§ Action item
After locating the line that contains "Click the sentence starting with Сконтактував" in the listing below, write out that line and every following line exactly, with no other output.

§ Recorded information
++++++++++++++++++++
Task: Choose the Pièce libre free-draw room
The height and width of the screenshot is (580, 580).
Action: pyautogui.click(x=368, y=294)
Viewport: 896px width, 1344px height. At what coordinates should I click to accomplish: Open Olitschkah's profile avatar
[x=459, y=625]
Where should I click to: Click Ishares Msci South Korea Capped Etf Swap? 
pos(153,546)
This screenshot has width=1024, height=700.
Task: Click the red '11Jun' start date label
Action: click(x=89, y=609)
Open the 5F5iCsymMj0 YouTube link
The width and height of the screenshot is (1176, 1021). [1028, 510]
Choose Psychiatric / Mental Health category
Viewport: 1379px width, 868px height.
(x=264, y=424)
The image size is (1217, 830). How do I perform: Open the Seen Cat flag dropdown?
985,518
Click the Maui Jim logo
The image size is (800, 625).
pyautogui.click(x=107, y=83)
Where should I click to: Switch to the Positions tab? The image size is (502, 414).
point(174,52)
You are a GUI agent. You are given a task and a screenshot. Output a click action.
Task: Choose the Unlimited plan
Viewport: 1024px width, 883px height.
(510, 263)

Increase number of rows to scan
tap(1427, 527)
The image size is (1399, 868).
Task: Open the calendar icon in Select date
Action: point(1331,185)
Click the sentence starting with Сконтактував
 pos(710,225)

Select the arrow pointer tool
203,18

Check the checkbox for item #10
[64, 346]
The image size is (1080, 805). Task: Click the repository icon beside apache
++++++++++++++++++++
§ Answer to the problem
Click the sentence starting with Сконтактував
 pos(710,225)

Select the arrow pointer tool
203,18

Check the checkbox for item #10
[64, 346]
The image size is (1080, 805). Task: Click the repository icon beside apache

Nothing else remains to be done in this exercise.